-- Task prompt --
Return, verbatim, the part of the listing that opens with the line containing "Task: Click the yellow" and closes with the line containing "will tap(654, 94).".

-- Data excerpts --
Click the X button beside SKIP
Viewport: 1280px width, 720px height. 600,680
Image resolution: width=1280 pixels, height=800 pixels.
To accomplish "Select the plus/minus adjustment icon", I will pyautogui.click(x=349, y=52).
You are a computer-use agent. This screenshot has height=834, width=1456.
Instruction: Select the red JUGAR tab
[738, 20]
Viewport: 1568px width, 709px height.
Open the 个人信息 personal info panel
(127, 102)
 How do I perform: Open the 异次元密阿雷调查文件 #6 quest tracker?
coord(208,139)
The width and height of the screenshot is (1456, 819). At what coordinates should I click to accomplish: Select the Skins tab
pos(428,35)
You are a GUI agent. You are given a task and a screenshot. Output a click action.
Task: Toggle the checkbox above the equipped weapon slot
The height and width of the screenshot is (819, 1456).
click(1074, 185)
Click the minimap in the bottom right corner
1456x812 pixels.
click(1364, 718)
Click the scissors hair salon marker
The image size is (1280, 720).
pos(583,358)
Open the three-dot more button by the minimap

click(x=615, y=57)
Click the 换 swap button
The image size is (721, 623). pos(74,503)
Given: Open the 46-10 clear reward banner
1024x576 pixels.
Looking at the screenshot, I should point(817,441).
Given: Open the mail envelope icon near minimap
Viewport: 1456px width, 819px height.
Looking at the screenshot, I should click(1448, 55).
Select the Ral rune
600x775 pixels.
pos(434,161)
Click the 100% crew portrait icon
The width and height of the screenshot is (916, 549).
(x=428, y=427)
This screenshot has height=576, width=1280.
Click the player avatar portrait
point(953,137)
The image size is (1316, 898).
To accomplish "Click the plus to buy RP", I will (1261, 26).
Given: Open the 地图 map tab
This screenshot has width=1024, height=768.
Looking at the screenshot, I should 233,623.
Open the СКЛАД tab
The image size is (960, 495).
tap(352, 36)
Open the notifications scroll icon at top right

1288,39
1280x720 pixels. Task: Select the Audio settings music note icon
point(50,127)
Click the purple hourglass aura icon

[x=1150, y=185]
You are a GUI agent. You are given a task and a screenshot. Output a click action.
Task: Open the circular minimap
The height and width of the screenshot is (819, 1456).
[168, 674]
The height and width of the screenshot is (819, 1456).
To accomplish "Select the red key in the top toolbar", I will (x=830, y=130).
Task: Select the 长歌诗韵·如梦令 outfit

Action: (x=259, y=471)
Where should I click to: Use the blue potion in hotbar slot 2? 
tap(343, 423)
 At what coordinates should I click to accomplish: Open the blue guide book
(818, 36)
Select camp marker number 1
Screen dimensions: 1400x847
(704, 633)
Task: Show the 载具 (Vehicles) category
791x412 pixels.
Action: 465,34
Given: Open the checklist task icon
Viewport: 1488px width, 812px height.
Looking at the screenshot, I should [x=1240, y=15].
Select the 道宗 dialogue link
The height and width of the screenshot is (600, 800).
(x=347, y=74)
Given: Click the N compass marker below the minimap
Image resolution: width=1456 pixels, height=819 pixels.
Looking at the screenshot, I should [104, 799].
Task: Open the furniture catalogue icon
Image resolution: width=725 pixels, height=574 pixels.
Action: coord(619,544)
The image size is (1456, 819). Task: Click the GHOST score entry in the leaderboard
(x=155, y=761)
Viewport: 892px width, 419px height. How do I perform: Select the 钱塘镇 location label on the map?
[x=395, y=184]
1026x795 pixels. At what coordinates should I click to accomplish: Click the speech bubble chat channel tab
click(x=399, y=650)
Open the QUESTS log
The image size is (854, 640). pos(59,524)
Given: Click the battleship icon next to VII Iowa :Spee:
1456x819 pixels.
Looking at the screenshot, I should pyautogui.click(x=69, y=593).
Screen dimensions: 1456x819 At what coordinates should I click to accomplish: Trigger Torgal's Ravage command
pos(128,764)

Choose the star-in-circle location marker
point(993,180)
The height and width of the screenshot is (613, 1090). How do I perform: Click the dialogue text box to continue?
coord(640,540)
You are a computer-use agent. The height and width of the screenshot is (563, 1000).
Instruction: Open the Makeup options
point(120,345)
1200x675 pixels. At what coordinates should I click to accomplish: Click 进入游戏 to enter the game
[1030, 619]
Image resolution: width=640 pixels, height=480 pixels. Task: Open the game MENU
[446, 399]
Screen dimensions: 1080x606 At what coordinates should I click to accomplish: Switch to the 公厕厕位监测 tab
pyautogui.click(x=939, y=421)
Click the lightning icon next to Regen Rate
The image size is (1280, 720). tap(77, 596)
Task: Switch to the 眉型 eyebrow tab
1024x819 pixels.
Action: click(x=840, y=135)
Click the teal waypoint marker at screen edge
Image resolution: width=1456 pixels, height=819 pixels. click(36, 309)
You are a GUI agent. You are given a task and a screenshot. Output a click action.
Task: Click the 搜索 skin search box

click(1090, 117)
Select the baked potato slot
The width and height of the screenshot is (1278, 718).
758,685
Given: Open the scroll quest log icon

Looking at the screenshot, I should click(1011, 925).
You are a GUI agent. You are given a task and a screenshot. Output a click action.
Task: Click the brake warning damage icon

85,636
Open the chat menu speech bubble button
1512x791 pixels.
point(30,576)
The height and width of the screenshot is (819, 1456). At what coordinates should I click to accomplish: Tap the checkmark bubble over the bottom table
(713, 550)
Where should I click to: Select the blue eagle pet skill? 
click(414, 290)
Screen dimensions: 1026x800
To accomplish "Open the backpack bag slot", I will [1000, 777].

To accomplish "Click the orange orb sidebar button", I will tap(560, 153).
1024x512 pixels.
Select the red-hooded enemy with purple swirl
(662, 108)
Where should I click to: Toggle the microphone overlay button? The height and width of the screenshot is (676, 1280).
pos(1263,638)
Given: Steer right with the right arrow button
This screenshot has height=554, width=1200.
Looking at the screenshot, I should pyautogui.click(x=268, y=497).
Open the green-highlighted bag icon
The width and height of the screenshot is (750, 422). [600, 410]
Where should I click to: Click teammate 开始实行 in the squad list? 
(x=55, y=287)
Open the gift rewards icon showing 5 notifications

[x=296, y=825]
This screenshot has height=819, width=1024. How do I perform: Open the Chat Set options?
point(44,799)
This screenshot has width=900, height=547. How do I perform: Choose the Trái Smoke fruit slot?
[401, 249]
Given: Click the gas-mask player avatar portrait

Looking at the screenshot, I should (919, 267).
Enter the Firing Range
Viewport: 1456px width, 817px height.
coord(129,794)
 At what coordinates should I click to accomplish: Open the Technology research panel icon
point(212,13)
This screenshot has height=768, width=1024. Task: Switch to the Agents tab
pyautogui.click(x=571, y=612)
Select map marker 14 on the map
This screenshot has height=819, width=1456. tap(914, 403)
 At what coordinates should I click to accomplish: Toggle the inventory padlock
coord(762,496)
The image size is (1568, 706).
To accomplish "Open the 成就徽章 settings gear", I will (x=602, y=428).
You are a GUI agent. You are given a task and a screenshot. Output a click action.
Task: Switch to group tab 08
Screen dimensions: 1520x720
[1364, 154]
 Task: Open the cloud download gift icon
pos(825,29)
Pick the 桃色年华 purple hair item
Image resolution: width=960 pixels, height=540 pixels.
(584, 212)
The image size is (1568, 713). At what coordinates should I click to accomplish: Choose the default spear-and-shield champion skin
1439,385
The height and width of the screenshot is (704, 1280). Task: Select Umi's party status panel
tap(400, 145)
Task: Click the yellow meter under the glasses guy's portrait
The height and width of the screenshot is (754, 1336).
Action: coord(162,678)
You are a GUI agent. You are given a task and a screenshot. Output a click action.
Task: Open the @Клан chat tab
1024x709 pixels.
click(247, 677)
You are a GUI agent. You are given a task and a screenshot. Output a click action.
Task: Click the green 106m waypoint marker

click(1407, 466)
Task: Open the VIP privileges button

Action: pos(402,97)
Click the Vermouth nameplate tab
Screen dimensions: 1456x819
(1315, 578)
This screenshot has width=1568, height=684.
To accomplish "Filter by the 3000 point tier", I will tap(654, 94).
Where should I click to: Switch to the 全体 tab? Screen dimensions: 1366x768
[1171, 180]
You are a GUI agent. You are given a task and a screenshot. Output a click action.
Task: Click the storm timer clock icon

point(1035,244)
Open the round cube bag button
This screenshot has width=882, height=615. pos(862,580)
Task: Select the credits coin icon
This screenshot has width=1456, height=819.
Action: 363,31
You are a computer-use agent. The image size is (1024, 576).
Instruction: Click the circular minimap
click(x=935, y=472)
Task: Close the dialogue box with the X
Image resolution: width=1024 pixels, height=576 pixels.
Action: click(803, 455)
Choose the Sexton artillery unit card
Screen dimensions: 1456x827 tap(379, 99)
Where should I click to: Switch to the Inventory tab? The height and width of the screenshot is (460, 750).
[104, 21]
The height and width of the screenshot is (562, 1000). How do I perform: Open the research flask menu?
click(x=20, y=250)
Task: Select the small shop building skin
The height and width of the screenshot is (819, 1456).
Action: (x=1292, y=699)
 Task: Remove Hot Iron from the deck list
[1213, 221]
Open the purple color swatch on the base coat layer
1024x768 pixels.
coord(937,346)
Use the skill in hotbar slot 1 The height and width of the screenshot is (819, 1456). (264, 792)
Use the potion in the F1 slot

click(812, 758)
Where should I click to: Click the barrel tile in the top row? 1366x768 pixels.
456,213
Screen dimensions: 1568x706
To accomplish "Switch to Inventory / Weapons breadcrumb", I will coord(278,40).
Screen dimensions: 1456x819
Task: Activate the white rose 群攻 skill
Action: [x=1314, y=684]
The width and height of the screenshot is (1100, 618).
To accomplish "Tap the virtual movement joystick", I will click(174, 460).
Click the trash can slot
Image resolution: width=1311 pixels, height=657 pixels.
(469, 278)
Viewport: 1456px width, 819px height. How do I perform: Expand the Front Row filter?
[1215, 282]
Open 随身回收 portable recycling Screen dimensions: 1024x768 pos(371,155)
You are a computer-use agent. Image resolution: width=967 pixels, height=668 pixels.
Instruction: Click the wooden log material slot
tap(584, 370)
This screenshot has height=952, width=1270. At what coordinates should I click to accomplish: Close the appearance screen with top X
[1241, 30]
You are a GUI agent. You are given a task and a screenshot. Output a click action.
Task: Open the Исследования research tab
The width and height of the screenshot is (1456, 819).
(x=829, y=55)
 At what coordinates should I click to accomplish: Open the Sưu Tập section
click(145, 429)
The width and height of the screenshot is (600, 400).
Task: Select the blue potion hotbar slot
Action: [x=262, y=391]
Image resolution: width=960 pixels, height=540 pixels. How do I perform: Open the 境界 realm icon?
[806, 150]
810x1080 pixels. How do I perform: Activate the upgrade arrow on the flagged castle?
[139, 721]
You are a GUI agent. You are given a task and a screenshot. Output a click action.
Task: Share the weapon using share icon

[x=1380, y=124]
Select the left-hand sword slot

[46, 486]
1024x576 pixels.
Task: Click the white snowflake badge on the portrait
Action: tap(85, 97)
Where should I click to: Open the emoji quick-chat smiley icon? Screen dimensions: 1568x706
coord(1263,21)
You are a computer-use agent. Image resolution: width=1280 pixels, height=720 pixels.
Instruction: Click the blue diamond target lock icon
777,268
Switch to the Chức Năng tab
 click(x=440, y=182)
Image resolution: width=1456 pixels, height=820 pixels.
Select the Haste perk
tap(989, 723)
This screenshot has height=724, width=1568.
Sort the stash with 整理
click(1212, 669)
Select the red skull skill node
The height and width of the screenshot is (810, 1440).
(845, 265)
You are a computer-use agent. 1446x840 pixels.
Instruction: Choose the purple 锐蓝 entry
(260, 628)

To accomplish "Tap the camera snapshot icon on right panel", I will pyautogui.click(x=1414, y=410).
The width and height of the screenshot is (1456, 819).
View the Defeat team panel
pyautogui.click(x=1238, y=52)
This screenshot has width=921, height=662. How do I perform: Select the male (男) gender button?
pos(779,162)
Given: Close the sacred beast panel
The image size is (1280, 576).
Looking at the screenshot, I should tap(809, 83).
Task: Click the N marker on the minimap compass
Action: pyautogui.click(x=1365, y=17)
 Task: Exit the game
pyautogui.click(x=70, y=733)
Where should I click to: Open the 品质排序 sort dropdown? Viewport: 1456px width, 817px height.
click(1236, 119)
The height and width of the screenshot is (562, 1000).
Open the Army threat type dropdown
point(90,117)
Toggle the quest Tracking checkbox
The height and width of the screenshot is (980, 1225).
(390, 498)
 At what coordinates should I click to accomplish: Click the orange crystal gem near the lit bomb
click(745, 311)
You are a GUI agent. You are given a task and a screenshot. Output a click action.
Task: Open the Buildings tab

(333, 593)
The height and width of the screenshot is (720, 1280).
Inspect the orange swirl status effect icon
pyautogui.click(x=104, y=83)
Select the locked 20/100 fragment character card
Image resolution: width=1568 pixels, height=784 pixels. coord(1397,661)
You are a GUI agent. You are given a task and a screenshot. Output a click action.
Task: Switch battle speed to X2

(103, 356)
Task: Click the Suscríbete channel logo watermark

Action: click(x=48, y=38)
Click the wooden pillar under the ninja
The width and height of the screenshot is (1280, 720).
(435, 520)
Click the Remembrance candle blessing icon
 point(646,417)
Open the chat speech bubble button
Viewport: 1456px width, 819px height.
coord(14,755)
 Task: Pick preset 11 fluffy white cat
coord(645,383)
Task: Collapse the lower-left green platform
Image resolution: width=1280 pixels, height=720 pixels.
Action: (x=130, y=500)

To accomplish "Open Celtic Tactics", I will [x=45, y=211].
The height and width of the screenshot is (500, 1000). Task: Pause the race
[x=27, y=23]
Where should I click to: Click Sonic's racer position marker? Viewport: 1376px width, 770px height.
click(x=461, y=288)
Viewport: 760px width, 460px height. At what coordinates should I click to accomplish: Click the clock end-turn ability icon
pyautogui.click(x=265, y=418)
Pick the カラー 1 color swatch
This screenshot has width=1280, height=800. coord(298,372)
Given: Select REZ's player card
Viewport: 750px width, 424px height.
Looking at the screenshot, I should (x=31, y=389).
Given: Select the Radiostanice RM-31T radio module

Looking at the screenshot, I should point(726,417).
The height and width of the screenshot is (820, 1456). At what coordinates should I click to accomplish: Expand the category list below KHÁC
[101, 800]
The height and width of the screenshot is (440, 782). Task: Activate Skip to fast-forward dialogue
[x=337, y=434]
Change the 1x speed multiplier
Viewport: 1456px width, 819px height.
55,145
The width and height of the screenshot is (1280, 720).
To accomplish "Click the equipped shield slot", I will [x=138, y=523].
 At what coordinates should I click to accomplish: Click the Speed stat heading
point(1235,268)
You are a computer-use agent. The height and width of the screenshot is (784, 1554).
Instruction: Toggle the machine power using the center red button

-- Response --
Task: Click the yellow meter under the glasses guy's portrait
The height and width of the screenshot is (754, 1336).
Action: coord(162,678)
You are a GUI agent. You are given a task and a screenshot. Output a click action.
Task: Open the @Клан chat tab
1024x709 pixels.
click(247, 677)
You are a GUI agent. You are given a task and a screenshot. Output a click action.
Task: Click the green 106m waypoint marker

click(1407, 466)
Task: Open the VIP privileges button

Action: pos(402,97)
Click the Vermouth nameplate tab
Screen dimensions: 1456x819
(1315, 578)
This screenshot has width=1568, height=684.
To accomplish "Filter by the 3000 point tier", I will tap(654, 94).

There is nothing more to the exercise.